◆ WHAT YOU ARE ASKED TO DO ◆
Starting at the line that contains "Task: Select Roger Bars (cap.) player link", copy every line through the end of the listing below exactly, and copy nothing else.

◆ TASK INPUTS ◆
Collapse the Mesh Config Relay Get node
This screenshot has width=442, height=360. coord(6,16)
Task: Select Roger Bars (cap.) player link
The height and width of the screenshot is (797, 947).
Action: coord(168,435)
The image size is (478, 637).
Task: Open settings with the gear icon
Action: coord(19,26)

◆ OUTPUT FOR THIS EXERCISE ◆
Task: Select Roger Bars (cap.) player link
The height and width of the screenshot is (797, 947).
Action: coord(168,435)
The image size is (478, 637).
Task: Open settings with the gear icon
Action: coord(19,26)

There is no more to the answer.